Comme famille, nous avons dû prendre des décisions difficiles pour lesquelles nous n’étions pas préparés. La plus difficile fut de décider de ce que nous dirions pour expliquer son décès. Dire la vérité ? Comment trouver les mots ? En préparant les funérailles, nous avons appris qu’une éloge funèbre, c’est parler en bien d’une personne. Mais il était clair pour nous que pour parler en bien d’une personne, il ne faut pas mentir. Comment Danny a vécu, comment il est mort faisaient partie de lui. Alors nous avons raconté toute l’histoire. Une fois les funérailles terminées, nos amis, ses collègues de travail, tous étaient surpris. La consommation de substances est souvent cachée et Danny était un maître en la matière. Nous avons aussi été surpris par le nombre de personnes dans notre cercle d’amis qui nous ont confié que des proches vivaient un tel problème ou qu’eux-mêmes l’avaient vécu. J’ai alors pensé : « Où étaient donc ces gens ? Je n’en ai jamais rien su. » Et j’ai compris qu’ils avaient vécu la même chose que nous. Ils avaient souffert  de la stigmatisation en silence.

Les surdoses ne font pas de discrimination. Cela peut arriver à n’importe qui, dans n’importe quelle famille. Lorsque le nombre de victimes s’est mis à augmenter sans que le gouvernement ne fasse quoi que ce soit, j’ai communiqué avec des représentants du réseau de santé et avec les médias. J’ai rencontré d’autres femmes partageant les même pensées, qui partageaient ma douleur mais aussi ma volonté de provoquer un changement.  Ensemble, nous avons formé le groupe Moms Stop the Harm [les mères pour la réduction des méfaits]. Ces gens, ce sont quelques-uns des êtres chers dont les membres du groupe sont en deuil.  Ils proviennent de toutes les couches de la société, sont de tous les genres. La plupart sont des jeunes hommes de 25 à 40 ans.

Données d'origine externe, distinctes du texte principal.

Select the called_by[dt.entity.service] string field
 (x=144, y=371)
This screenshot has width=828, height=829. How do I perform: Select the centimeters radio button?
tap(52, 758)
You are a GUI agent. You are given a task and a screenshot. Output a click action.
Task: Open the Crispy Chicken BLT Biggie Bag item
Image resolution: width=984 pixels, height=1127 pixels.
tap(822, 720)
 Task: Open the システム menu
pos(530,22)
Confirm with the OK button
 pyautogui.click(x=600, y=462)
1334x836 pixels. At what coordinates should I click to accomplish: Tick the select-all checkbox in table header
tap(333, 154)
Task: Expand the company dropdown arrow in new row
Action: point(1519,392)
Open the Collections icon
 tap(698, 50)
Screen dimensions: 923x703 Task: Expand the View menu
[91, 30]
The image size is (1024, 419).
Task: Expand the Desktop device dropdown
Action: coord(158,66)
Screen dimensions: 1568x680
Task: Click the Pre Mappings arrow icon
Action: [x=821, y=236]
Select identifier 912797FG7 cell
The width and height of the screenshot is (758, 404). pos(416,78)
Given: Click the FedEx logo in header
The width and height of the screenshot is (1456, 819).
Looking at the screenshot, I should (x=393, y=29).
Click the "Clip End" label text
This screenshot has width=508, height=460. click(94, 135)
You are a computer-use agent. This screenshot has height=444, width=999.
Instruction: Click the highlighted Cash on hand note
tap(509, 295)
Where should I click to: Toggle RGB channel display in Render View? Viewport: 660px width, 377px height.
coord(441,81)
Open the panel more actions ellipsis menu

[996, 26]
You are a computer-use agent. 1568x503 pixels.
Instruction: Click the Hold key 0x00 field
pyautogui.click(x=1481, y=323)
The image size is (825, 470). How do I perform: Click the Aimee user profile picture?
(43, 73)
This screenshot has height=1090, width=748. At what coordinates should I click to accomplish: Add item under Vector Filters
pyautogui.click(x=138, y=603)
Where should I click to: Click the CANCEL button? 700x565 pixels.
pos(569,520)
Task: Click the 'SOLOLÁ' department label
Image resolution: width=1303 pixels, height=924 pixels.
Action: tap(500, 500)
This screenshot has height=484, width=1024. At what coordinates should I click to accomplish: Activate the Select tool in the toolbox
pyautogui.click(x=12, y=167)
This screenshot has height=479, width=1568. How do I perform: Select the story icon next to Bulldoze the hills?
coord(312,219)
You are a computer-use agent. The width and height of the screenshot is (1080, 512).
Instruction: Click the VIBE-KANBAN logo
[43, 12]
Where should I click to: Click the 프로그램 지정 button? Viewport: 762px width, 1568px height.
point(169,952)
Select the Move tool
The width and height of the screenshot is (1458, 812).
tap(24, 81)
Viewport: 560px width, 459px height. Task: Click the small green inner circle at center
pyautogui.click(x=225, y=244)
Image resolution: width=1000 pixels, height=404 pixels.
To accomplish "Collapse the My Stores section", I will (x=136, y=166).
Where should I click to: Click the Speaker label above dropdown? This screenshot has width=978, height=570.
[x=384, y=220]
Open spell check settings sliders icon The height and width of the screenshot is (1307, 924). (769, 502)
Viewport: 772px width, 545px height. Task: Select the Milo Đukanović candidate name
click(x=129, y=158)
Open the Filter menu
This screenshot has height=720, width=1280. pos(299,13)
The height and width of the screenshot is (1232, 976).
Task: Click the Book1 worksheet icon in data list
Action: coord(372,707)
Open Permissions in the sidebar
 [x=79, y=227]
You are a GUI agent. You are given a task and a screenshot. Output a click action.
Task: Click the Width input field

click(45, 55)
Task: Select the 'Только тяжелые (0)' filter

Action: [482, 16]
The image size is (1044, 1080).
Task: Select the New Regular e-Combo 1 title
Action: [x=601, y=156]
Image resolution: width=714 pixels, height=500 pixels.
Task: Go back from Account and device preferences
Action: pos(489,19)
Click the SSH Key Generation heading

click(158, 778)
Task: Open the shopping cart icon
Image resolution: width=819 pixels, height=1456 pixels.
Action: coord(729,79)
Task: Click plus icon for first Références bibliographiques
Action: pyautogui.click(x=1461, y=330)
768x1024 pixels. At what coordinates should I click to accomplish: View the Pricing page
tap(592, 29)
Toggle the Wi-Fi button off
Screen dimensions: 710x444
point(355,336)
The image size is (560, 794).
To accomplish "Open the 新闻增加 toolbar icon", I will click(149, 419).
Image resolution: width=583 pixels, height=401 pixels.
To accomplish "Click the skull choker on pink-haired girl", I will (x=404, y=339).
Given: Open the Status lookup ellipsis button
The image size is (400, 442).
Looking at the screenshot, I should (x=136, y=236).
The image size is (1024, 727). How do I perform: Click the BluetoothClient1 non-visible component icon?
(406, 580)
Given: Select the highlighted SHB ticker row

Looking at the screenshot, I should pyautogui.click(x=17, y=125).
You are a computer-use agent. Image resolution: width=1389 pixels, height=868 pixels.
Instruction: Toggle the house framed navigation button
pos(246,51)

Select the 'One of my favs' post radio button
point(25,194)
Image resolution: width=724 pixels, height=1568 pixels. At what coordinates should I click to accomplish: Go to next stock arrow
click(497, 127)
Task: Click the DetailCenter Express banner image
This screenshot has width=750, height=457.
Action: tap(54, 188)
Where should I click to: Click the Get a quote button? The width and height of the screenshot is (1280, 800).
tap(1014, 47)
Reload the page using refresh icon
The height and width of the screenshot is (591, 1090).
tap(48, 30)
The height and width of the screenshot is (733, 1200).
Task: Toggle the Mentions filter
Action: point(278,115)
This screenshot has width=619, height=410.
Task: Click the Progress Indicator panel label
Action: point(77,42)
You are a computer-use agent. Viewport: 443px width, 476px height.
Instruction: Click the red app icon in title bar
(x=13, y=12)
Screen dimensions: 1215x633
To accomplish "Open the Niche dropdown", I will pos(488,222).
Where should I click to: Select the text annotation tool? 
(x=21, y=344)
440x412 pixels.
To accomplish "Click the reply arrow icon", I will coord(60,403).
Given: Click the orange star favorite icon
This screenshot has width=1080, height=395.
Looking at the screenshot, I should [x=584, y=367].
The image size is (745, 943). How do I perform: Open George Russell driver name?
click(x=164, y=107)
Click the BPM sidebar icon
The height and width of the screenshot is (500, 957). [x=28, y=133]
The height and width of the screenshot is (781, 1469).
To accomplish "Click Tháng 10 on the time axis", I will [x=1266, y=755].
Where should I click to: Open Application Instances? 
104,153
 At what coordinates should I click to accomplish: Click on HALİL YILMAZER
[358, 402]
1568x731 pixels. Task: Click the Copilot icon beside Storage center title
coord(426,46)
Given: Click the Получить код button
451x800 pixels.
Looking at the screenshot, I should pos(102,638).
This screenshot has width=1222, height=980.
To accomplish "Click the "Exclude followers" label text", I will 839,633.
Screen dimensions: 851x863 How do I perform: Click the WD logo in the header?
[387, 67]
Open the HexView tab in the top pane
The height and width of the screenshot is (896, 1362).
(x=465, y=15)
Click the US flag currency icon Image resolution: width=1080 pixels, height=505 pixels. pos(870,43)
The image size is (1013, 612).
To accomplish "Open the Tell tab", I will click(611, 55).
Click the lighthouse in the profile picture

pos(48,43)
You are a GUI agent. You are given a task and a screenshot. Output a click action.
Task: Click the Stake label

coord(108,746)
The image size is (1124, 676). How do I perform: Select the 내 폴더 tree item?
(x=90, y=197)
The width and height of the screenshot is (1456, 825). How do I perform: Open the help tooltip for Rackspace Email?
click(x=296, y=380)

La plupart ont eu des problèmes de santé mentale ou des traumatismes. Et la plupart sont morts quelque part, seuls. À la fin de cette journée, quand nous rentrerons tous à la maison, 11 personnes, oui, 11 personnes seront mortes d’une surdose au pays, au Canada. Imaginez si votre enfant mourrait d’empoisonnement en buvant l’eau du robinet et que de plus en plus de personnes mourraient aussi en buvant cette même eau. Vous laisseriez faire? Vous vous contenteriez d’être un simple spectateur ou vous passeriez à l’action ? Vous vous relèveriez les manches pour régler le problème ? Il faudra des changements profond pour régler cette crise. Les gens les plus affectés par cette crise de même que les experts en politiques publiques sur les drogues réclament des actions dans cinq domaines. Premièrement, il faut un accès sécuritaire et réglementé aux substances sur ordonnance pour les personnes qui en ont besoin, afin qu’elles ne soient pas forcées de s’approvisionner avec des drogues toxiques de la rue. Deuxièmement, il faut décriminaliser la possession de substances pour usage personnel afin que l’on puisse aider les gens plutôt que les emprisonner. Troisièmement, nous avons besoin de services de réduction des méfaits pour tous, partout, afin de garder les gens aussi en santé et en sécurité que possible. Quatrièmement, nous devons faciliter l’accès à des traitements basés sur des données scientifiques afin que plus personne ne meure en attendant d’être traité. Et cinquièmement, nous devons faire de la prévention en amont et nous préoccuper des causes sous-jacentes comme la santé mentale et les traumatismes.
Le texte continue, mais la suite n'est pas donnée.